The line containing "Where should I click to: Click the Мои" marks the start. Return it and every later line of the listing below exactly, ending with the last one.
- Opening Delimiter -
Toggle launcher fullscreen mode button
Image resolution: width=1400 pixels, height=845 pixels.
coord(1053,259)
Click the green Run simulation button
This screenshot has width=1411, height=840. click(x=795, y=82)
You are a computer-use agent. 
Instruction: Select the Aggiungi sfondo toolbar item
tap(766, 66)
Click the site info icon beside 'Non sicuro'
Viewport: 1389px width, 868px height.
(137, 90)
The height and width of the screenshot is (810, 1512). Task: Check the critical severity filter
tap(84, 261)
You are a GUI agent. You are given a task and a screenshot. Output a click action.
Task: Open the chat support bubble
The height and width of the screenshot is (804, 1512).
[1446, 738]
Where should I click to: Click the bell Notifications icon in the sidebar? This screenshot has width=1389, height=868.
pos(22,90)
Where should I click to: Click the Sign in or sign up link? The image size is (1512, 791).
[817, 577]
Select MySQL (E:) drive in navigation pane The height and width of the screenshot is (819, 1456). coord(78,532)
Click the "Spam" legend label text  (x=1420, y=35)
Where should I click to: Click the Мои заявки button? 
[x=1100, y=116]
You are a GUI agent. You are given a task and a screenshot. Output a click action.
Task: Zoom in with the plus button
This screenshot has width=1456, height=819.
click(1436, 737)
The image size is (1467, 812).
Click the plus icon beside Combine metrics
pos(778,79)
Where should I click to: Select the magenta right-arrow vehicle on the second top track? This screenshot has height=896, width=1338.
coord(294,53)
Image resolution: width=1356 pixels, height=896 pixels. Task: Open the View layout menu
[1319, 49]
- Closing Delimiter -
Solution for this problem:
Where should I click to: Click the Мои заявки button? 
[x=1100, y=116]
You are a GUI agent. You are given a task and a screenshot. Output a click action.
Task: Zoom in with the plus button
This screenshot has width=1456, height=819.
click(1436, 737)
The image size is (1467, 812).
Click the plus icon beside Combine metrics
pos(778,79)
Where should I click to: Select the magenta right-arrow vehicle on the second top track? This screenshot has height=896, width=1338.
coord(294,53)
Image resolution: width=1356 pixels, height=896 pixels. Task: Open the View layout menu
[1319, 49]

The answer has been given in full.